4 Nisan 2019 günü, Libya’nın doğusunda hakimiyet kurmuş olan, General Halife Hafter’in emrindeki, kendini “Libya Ulusal Ordusu” olarak adlandıran silahlı gruplar, ülkenin BM tarafından tanınmış hükümetinin bulunduğu Trablus şehrine saldırılar başlattı. Askeri harekat çağrısı, BM Genel Sekreteri Antonio Guterres’in bölgede olduğu ve BM’nin, Libya’daki sorunlu durumun çözümüne yönelik yapacağı Libya Ulusal Konferansı’nın sadece on gün öncesinde yapılmıştı. Ülkedeki fiili ikiliğin sonlandırılması ve hukuken olduğu gibi fiilen de tek yönetimin kurulması adına işleyecek siyasi süreç bu harekatla baltalandı ve 14-16 Nisan arasında düzenlenmesi planlanan barış konferansı, BM Libya Özel Temsilcisi Gassan Selame’nin açıklamasına göre, “havadan saldırılar devam ettiği sürece tarafların konferansa katılmaları talep edilemeyeceği” gerekçesiyle iptal edildi. Mevcut çatışma hali, fiili ikiliğin devamı ile birlikte düşünüldüğünde, bölgedeki çok taraflı ve çok sorunlu ilişkilerin de bir kez daha sorgulanmasını beraberinde getirdi.

- Kaddafi sonrası Libya

Libya 2011 senesinde başlayan halk ayaklanmaları sonrasında, önce iç savaşla, daha sonra ise dış müdahaleyle karşılaştı; BM, akabinde de NATO, ülkeye müdahale ettiler. 1969 senesinde darbe ile iktidara gelen Muammer Kaddafi’nin muhalifler tarafından öldürülmesi ve 42 sene süren iktidarının son bulması, Libya’da bir dönemin sonu oldu. Ancak, yeni dönem de, beklendiğinin aksine, Libya’daki savaş ortamının sonunu getiremedi. On sekiz ay süren geçiş hükümeti sona erdikten sonra gerçekleşen seçimler tartışmalara sebep oldu ve General Hafter’in ordusunun desteğini arkasına alan Temsilciler Meclisi, ülkenin doğusundaki Tobruk kentine çekildi. 17 Aralık 2015 tarihinde, BM kolaylaştırıcılığında yürütülen siyasi diyalog süreci neticesinde Libya Siyasi Antlaşması imzalandı ve bu anlaşma uyarınca Trablus merkezli olarak kurulan Ulusal Mutabakat Hükümeti ülkenin tek meşru hükümeti ve Fayiz Mustafa es-Serrac da Başkanlık Konseyi başkanı olarak tanınmaktar. Trablus’ta iki yönetimin üstüne Tobruk’takinin eklenmesiyle üç başlı bir hal alan Libya’nın siyaset sahnesinde, dış devletlerin destekledikleri aktörler de bu ülkelerin çıkarları doğrultusunda şekil almaya başladılar.

- Çok taraflı ilişkiler

Libya dünya petrol rezervleri bakımından, kanıtlanmış 48 milyar varillik rezerviyle Afrika’nın birinci, dünyanın ise dokuzuncu ülkesi konumunda ve günlük ihracatı 2018 yılı sonunda bir milyon varili bulmaktaydı. Trablus’a saldırıların arkasında yatan sebeplerden biri de bu petrol rezervlerini ele geçirme çabası; zira General Hafter halihazırda ülkenin “Petrol Hilali” olarak adlandırılan önemli bölgelerini ele geçirmiş olmasına karşın önemli bir rafineriye ev sahipliği yapan ve petrol ihracatının merkezi olarak anılan Ez-Zaviye kentini ele geçiremedi.

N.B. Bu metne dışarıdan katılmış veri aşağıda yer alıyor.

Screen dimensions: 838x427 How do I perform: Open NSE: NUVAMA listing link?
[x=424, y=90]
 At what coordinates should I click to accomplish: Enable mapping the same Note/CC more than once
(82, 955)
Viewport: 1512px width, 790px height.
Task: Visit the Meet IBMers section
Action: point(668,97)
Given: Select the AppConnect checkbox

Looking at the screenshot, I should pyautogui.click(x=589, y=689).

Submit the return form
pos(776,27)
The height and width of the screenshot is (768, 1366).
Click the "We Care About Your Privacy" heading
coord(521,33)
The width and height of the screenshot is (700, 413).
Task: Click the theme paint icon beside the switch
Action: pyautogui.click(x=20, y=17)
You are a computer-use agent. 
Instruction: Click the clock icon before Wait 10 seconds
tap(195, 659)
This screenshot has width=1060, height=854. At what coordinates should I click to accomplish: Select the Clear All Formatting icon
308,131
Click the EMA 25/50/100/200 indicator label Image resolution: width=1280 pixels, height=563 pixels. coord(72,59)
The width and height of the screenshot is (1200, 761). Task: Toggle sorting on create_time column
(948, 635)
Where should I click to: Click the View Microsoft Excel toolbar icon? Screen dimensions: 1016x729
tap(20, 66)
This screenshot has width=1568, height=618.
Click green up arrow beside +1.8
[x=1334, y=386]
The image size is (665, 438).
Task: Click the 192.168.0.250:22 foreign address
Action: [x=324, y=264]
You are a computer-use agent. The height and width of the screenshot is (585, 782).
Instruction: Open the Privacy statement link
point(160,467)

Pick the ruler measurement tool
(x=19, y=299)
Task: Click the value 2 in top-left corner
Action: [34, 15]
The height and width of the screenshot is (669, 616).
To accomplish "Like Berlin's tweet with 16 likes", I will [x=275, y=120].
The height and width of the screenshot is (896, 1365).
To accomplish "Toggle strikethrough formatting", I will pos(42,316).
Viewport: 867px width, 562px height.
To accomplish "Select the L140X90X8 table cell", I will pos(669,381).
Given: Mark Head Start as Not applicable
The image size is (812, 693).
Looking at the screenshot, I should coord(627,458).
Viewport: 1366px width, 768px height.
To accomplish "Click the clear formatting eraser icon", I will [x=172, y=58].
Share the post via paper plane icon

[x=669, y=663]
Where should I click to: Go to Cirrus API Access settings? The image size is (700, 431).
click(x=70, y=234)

İkili yönetim her ne kadar Merkez Bankası ve Ulusal Petrol Kurumu gibi kurumların kopyalarının türetilmesini sağlamış olsa da Trablus merkezli yasal kurumlar halen Ulusal Mutabakat Hükümeti’nin elinde ve uluslararası ticarette merkezi hükümetin elini kuvvetlendiriyor. Bu nedenle yapılacak barış görüşmeleri öncesinde özellikle Trablus’un hedef alınması stratejik bir hamle.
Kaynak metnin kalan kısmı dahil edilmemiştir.